#### Work instructions
Begin at the line containing "Where should I click to: Open the Norwich" in the entries below and end at the line containing "Task: Expand the 測量 accordion panel"; transcribe that range exactly and nothing outside it.

#### Exercise data
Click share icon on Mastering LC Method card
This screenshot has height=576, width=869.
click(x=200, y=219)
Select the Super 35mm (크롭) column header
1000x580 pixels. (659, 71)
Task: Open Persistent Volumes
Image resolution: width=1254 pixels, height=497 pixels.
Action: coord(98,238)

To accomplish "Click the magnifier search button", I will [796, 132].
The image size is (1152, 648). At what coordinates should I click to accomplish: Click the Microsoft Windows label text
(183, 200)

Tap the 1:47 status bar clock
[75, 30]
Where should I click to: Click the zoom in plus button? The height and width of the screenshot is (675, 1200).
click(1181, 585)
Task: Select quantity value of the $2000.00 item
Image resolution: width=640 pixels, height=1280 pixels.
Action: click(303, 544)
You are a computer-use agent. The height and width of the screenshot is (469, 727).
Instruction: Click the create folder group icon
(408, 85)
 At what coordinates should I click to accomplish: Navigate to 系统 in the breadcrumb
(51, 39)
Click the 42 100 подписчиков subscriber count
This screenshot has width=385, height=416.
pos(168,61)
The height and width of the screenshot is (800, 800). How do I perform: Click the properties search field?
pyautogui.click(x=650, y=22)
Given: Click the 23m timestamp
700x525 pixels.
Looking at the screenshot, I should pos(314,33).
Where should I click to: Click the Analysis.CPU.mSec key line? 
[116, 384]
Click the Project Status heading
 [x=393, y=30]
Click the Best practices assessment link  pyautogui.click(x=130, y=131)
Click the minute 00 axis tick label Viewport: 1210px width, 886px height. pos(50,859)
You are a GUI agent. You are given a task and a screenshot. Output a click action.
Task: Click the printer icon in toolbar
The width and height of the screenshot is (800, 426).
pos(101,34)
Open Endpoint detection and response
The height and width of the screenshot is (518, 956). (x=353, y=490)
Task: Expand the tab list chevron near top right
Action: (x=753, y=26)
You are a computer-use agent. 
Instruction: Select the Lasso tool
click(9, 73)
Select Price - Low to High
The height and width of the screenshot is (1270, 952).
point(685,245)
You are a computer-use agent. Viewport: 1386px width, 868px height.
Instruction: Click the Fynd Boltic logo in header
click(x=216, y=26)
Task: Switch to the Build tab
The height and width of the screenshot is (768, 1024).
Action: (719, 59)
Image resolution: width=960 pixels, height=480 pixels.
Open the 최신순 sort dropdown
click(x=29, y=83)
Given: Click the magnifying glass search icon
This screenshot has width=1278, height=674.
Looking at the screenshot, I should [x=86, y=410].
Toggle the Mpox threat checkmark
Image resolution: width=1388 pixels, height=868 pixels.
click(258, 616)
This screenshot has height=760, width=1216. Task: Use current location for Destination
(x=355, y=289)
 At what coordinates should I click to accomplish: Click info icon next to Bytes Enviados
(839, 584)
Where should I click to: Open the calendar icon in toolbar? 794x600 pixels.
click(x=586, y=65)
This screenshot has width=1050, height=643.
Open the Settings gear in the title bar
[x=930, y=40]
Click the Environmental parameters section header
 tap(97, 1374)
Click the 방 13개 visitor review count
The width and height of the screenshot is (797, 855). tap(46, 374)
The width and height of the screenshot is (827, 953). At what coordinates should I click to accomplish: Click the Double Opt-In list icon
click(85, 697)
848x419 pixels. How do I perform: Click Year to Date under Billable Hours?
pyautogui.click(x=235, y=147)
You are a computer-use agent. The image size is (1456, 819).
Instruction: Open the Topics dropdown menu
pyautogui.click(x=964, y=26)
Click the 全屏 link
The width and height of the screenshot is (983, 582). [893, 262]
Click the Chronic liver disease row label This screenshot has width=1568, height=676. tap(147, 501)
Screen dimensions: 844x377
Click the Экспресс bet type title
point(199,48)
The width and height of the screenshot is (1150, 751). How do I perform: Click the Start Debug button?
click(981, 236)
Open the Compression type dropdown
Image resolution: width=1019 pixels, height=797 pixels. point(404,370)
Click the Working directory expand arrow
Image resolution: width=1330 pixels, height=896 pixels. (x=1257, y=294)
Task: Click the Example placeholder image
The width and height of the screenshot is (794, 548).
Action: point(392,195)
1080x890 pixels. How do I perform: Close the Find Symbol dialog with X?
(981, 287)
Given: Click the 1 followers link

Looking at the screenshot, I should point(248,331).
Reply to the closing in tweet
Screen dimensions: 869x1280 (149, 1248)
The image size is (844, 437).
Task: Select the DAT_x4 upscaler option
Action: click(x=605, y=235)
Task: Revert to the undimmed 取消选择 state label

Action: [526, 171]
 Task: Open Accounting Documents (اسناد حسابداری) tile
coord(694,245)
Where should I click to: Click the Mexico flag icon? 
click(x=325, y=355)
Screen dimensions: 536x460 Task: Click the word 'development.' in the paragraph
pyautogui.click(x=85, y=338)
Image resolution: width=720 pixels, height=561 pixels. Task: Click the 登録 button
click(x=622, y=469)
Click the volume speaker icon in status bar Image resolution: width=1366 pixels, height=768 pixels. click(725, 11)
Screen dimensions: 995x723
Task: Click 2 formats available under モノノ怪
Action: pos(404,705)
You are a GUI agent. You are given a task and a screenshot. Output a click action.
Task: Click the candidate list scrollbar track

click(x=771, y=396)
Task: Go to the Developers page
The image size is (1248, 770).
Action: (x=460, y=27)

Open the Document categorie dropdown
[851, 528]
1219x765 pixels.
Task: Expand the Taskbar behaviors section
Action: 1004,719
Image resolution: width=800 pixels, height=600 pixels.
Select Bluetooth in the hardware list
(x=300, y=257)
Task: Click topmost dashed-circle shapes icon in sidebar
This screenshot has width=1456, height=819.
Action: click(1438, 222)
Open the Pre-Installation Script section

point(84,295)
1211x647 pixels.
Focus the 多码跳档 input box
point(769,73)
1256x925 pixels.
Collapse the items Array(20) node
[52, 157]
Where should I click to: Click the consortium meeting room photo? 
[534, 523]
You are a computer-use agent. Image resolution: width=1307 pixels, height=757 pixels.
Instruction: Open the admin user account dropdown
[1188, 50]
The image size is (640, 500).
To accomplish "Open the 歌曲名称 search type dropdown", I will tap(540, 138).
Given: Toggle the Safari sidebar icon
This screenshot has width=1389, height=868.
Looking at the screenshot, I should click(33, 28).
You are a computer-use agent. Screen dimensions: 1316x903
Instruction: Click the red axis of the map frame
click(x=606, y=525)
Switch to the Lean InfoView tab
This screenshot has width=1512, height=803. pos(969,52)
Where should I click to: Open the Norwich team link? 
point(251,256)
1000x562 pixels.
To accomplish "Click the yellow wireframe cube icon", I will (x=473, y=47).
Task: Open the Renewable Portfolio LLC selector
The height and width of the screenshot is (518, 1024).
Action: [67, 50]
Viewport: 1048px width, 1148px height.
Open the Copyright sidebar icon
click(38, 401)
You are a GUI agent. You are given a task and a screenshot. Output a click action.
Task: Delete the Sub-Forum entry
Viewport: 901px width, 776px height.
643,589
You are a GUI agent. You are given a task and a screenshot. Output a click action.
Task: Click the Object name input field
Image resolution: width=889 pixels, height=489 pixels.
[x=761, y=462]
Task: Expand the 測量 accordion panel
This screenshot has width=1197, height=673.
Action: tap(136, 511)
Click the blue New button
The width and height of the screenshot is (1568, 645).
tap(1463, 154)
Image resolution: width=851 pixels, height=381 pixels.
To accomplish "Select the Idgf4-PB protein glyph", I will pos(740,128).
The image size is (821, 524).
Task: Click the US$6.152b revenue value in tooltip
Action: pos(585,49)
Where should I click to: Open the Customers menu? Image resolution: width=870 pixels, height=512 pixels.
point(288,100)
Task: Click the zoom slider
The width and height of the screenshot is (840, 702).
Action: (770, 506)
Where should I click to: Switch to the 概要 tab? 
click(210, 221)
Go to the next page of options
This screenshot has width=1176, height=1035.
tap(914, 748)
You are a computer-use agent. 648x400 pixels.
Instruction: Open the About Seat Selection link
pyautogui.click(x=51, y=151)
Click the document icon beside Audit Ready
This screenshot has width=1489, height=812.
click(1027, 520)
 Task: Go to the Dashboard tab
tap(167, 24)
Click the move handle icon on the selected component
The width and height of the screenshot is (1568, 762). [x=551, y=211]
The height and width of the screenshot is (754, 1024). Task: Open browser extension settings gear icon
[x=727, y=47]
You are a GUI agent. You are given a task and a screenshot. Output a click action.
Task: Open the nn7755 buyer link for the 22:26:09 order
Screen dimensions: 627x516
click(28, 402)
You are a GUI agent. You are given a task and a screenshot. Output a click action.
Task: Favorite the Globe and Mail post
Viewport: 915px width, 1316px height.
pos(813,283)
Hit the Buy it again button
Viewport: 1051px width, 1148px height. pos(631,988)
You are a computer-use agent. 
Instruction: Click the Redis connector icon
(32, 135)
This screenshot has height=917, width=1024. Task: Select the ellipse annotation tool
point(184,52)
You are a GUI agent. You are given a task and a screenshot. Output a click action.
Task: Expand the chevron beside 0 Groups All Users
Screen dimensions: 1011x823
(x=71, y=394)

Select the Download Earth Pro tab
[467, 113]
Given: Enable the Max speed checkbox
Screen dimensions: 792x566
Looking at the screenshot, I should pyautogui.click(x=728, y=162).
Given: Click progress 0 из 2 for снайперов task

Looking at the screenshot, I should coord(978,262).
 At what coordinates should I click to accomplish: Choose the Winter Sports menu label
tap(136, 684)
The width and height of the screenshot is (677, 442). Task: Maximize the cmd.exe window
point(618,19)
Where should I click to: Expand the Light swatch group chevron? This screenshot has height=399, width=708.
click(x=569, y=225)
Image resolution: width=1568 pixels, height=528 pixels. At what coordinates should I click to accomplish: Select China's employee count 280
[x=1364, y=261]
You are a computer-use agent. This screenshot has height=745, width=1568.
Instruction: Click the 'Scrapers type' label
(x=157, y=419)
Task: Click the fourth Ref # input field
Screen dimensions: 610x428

#### Output for this task
Where should I click to: Open the Norwich team link? 
point(251,256)
1000x562 pixels.
To accomplish "Click the yellow wireframe cube icon", I will (x=473, y=47).
Task: Open the Renewable Portfolio LLC selector
The height and width of the screenshot is (518, 1024).
Action: [67, 50]
Viewport: 1048px width, 1148px height.
Open the Copyright sidebar icon
click(38, 401)
You are a GUI agent. You are given a task and a screenshot. Output a click action.
Task: Delete the Sub-Forum entry
Viewport: 901px width, 776px height.
643,589
You are a GUI agent. You are given a task and a screenshot. Output a click action.
Task: Click the Object name input field
Image resolution: width=889 pixels, height=489 pixels.
[x=761, y=462]
Task: Expand the 測量 accordion panel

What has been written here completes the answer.